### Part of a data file
===============
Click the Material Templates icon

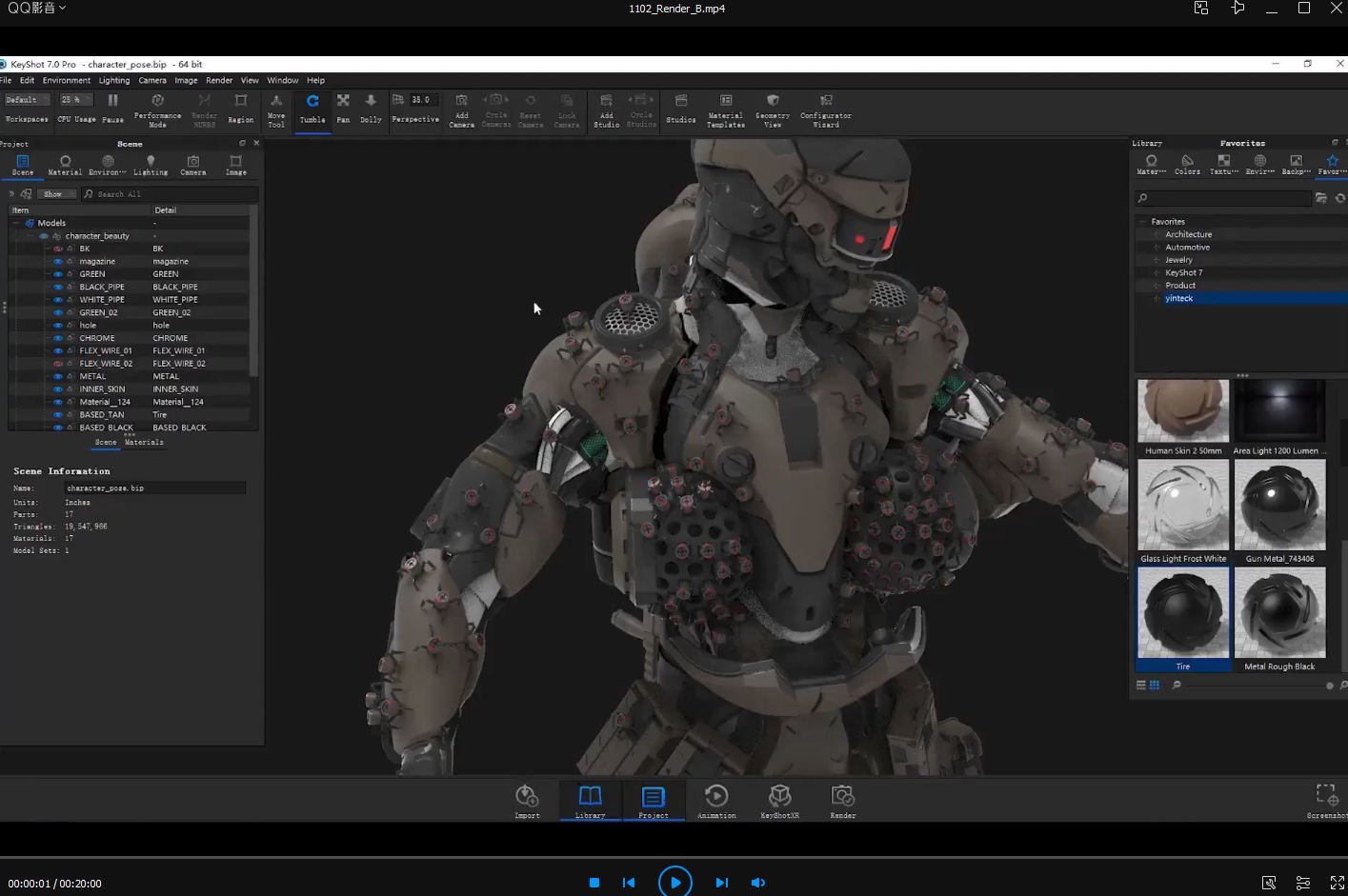[725, 109]
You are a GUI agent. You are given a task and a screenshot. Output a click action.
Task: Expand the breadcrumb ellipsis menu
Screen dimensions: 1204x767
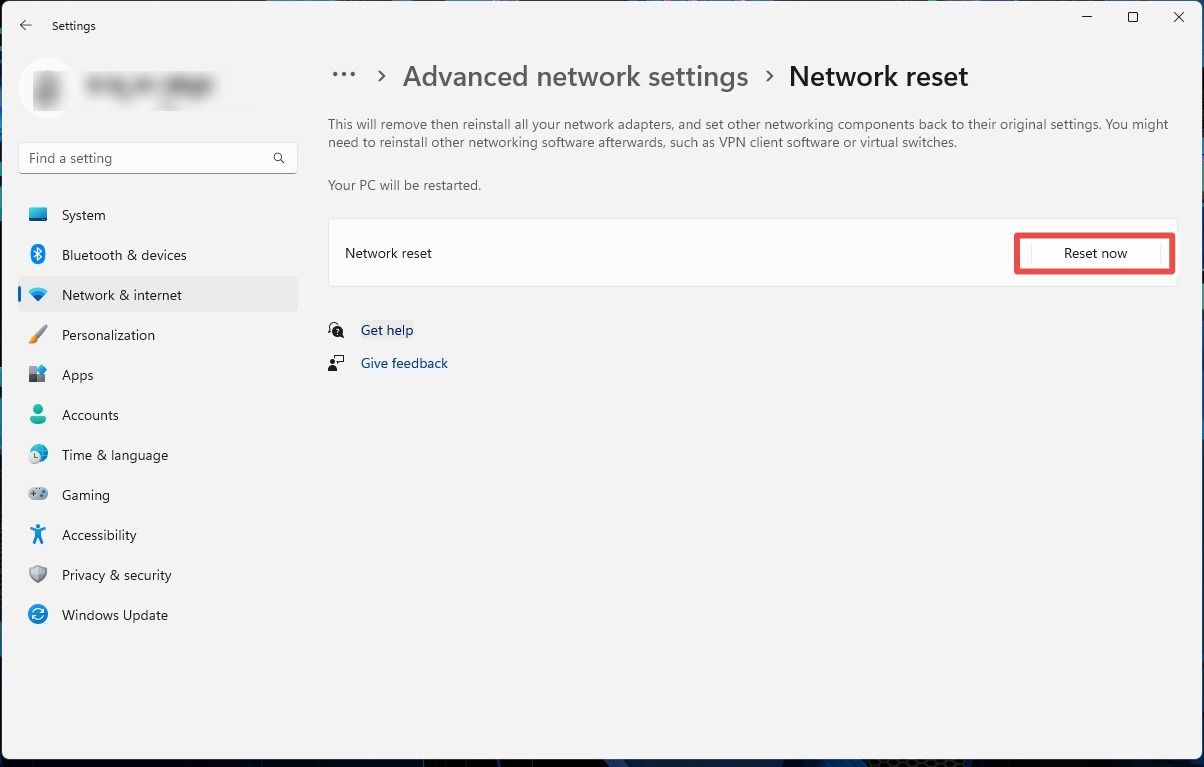(344, 76)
===============
### Set exercise
Copy out the lines above word for word, omitting the pictures from your answer.

### Output
Click the Material Templates icon

[725, 109]
You are a GUI agent. You are given a task and a screenshot. Output a click action.
Task: Expand the breadcrumb ellipsis menu
Screen dimensions: 1204x767
(344, 76)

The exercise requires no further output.